Reconstruction of Gravitational Form Factors using Generative Machine Learning

This paper introduces a generative framework based on denoising diffusion to perform model-independent, non-parametric reconstruction of proton gravitational form factors from sparse and noisy data, enabling robust extraction of chiral low-energy constants and the nucleon D-term across the full kinematic range.

Herzallah Alharazin, Julia Yu. Panteleeva

Published 2026-03-06
📖 5 min read🧠 Deep dive

Imagine you are trying to draw a perfect picture of a mountain range, but you only have a few blurry, shaky photos taken from a distance, and some of them are covered in static. You know the general shape of mountains (they have peaks, valleys, and slopes), but you don't know the exact details of this specific range.

This is exactly the problem physicists face when studying the proton (the particle inside atoms that gives matter its mass). They want to map out the "gravitational form factors" of the proton. Think of these as a 3D map showing how mass, spin, and pressure are distributed inside a proton.

The problem? The data they have is sparse (very few points) and noisy (full of errors). Traditionally, to fill in the gaps, scientists had to guess a specific mathematical shape (like a curve or a wave) to connect the dots. But if they guessed the wrong shape, the whole map could be wrong.

This paper introduces a new, smarter way to solve this puzzle using Generative AI, specifically a type called a Denoising Diffusion Model.

Here is how it works, broken down into simple analogies:

1. The "Art School" Training (The Prior)

Before the AI can help, it needs to learn what a "real" proton looks like. The researchers didn't just feed it random lines. They created a massive "art school" for the AI.

  • They generated 600,000 synthetic curves based on ten different, well-respected theories of how protons work (like Chiral Perturbation Theory, Lattice QCD, and others).
  • The Analogy: Imagine teaching an artist to draw mountains not by showing them one specific mountain, but by showing them thousands of photos of every type of mountain on Earth—volcanoes, snow-capped peaks, rolling hills, and jagged cliffs. The AI learns the rules of mountain shapes without being told to draw a specific one.

2. The "Denoising" Process (The Magic)

The AI uses a technique called Denoising Diffusion.

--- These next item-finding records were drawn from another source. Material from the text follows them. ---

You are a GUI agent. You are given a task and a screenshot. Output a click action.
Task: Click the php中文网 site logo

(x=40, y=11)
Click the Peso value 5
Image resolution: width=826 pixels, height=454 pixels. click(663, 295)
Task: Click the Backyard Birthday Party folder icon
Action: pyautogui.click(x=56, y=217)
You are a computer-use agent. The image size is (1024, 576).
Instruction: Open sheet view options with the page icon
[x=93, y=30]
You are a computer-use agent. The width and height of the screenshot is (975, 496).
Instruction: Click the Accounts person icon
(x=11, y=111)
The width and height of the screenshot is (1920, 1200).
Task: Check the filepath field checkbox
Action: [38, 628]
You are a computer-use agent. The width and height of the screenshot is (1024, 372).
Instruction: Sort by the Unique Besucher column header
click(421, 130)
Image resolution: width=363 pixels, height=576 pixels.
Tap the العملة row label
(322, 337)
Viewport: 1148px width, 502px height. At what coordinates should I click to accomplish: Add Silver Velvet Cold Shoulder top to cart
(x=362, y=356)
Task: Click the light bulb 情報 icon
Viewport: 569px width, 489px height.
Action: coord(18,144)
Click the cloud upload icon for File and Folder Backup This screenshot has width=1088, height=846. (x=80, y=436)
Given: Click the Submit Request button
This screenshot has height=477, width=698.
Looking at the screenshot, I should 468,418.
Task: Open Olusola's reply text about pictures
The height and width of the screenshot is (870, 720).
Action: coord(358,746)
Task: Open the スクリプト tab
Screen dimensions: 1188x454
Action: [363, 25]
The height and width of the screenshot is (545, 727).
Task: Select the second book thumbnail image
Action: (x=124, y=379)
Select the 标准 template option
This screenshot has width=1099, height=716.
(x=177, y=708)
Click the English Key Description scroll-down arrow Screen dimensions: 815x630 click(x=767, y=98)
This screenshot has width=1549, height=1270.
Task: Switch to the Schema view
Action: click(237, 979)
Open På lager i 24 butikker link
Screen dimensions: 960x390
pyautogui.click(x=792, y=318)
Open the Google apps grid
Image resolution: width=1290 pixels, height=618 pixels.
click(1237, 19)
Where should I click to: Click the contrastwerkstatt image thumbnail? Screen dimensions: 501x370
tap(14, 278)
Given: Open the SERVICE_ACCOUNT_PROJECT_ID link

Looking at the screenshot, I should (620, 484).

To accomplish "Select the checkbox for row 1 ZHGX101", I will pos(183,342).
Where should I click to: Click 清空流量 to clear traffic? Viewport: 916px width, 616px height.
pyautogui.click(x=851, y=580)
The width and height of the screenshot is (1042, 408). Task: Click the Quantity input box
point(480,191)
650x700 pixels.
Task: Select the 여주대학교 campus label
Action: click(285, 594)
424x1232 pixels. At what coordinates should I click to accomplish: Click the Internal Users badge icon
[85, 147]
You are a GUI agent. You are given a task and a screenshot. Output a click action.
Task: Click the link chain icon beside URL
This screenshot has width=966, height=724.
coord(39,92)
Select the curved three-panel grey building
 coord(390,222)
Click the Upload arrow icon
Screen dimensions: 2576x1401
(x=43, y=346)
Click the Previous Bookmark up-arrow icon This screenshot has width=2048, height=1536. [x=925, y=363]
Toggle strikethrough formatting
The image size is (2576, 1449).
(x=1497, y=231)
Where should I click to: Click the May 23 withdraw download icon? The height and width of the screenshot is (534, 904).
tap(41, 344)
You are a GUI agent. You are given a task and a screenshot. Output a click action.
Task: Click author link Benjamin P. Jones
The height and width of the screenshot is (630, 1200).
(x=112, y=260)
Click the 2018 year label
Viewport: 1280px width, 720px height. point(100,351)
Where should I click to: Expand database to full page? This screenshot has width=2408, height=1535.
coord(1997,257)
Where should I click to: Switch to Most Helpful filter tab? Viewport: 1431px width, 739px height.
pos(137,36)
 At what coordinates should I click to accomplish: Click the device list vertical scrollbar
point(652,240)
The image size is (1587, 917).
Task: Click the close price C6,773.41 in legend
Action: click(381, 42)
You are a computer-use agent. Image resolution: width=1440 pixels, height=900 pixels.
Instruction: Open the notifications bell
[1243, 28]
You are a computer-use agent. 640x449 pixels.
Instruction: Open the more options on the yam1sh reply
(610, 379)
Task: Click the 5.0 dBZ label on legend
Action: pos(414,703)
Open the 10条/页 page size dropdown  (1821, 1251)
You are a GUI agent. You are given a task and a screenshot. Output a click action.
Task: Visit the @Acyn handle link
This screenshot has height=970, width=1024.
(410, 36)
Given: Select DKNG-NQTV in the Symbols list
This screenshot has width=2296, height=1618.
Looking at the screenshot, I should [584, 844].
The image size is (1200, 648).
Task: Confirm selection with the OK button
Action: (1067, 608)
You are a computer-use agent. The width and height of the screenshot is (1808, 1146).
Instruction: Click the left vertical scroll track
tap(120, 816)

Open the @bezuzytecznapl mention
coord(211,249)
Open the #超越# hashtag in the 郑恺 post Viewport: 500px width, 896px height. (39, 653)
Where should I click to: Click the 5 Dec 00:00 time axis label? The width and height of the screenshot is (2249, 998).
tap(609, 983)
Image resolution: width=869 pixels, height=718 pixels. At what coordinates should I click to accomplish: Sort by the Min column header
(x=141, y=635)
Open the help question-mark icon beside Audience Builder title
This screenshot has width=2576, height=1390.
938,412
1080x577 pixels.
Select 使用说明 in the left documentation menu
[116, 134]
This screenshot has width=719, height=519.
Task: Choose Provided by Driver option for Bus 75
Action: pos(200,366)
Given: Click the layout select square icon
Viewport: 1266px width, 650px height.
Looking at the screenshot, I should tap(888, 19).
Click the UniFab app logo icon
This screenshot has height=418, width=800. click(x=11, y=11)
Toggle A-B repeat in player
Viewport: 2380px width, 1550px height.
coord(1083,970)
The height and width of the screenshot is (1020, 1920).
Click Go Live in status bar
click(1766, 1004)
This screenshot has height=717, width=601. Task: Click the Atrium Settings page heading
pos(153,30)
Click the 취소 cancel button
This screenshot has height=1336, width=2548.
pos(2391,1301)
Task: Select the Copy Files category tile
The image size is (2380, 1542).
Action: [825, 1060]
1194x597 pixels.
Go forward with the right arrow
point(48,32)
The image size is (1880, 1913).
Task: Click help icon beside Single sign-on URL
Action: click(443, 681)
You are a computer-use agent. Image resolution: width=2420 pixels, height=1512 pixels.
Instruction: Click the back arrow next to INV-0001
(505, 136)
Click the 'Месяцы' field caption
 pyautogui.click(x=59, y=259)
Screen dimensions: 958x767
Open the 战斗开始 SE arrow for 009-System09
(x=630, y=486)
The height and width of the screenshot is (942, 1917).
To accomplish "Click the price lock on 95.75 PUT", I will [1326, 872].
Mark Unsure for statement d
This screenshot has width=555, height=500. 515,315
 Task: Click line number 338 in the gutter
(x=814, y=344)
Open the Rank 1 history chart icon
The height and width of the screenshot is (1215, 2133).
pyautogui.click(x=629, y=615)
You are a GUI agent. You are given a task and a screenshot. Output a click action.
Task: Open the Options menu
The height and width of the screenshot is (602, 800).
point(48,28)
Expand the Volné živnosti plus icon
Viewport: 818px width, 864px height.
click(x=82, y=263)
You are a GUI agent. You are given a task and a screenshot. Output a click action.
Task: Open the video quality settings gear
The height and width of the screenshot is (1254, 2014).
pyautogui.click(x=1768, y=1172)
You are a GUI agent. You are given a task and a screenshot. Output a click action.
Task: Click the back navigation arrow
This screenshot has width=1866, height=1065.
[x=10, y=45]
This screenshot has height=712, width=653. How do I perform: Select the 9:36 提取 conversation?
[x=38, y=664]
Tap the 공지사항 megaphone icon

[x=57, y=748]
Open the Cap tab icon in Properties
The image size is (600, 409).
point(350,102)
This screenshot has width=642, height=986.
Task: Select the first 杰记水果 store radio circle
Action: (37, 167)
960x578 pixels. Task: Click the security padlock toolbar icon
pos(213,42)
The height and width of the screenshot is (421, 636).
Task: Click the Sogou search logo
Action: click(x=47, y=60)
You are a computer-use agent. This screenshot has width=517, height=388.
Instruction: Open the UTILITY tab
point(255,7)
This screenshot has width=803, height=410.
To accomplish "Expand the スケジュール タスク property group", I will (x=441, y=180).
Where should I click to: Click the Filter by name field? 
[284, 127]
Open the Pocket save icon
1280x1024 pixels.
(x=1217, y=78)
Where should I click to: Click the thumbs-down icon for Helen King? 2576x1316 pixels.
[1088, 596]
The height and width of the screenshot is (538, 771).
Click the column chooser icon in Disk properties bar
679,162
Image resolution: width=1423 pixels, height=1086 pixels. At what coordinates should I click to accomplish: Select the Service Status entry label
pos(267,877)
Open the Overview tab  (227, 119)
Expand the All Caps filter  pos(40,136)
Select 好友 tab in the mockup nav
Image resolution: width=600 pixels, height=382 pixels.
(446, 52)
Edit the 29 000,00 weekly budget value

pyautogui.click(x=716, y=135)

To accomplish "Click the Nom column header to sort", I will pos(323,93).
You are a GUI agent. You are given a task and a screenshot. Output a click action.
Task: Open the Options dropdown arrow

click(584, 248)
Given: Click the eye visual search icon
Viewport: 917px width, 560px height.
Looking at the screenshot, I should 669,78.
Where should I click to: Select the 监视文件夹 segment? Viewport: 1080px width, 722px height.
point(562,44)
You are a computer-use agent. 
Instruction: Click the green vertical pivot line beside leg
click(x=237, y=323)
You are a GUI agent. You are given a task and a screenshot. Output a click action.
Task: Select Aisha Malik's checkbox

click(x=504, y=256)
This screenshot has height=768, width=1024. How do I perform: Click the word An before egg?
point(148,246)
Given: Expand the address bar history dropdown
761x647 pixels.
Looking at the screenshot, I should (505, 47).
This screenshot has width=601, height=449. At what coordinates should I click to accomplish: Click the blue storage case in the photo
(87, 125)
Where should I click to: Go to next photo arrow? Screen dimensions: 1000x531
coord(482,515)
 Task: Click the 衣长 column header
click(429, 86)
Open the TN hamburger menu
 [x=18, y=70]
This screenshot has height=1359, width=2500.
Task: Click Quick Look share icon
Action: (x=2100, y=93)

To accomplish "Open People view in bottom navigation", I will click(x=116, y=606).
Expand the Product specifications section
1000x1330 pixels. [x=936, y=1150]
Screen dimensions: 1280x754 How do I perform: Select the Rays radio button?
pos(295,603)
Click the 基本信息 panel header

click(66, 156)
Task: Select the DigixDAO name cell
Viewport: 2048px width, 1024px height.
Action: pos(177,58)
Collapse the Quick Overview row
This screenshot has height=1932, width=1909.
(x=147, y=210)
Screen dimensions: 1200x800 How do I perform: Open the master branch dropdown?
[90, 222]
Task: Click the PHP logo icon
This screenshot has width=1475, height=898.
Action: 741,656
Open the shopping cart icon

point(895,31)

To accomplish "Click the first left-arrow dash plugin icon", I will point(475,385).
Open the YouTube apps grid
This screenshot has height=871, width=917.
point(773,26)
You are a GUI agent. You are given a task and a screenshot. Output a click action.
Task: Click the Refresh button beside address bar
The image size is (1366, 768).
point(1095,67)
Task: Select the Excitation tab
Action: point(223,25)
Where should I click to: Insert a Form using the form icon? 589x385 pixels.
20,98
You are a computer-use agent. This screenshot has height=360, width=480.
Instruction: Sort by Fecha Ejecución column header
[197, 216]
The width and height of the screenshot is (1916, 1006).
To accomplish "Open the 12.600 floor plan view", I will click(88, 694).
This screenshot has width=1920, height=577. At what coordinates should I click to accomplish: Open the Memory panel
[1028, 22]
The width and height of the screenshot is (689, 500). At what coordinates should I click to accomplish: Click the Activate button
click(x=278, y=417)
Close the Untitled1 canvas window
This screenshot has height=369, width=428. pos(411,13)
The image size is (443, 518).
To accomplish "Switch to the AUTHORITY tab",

  • The Analogy: Imagine you have a clear photo of a mountain, but someone slowly adds fog and static to it until it's just white noise. The AI is trained to reverse this process. It learns to look at a blurry, noisy mess and "peel back" the fog step-by-step to reveal the clear image underneath.
  • The Twist: In this paper, the AI doesn't just start with noise. It starts with noise and a few specific data points (the blurry photos the physicists actually have). It is forced to generate a mountain that fits those few known points while still looking like a "real" mountain based on its training.

3. The Result: A Map Without Guessing

When they applied this to the proton's gravitational data:

  • The Magic: The AI successfully reconstructed the entire map of the proton's internal forces, even when they only gave it one or two data points to work with.
  • Why it's special: Because the AI learned the "physics" of the proton from its training, it didn't need to guess a mathematical formula. It just "knew" that the curve had to behave a certain way. It filled in the gaps with a smooth, physically realistic curve that fits the sparse data perfectly.

4. The Big Discovery: The "D-Term"

The most exciting part of the paper is what they found about the D-term.

  • The Analogy: Think of the proton as a tiny, spinning ball of jelly. The "D-term" is a measure of how much internal pressure is pushing the jelly apart versus holding it together. It's a fundamental property, just as important as the proton's mass or charge.
  • The Problem: Scientists have been struggling to measure this because the data is so noisy near the center.
  • The Solution: Using their new AI method, they calculated the D-term with high precision. They found a value of -4.3.
  • The Check: This number matches perfectly with other independent methods (like a "dispersive" method that uses scattering data), proving that their AI approach is reliable.

5. Why This Matters

  • Efficiency: In the past, to get a good map, you needed a mountain of data. Now, with this AI, you can get a high-quality map with just a few data points. This saves massive amounts of computing power and time.
  • Reliability: It removes the bias of "guessing the shape." The AI lets the data and the laws of physics speak for themselves.
  • Future: This method can be used for other particles (like the Delta baryon or rho-mesons) and even for nuclear systems. It's like giving physicists a new, super-powerful microscope that can see the invisible structure of matter with very little light.

In a nutshell: The authors built a smart AI that learned the "rules of the game" for how protons behave. When given a few blurry clues, it used those rules to reconstruct the entire, clear picture of the proton's internal gravity, solving a decades-old puzzle about its internal pressure without needing to guess the answer.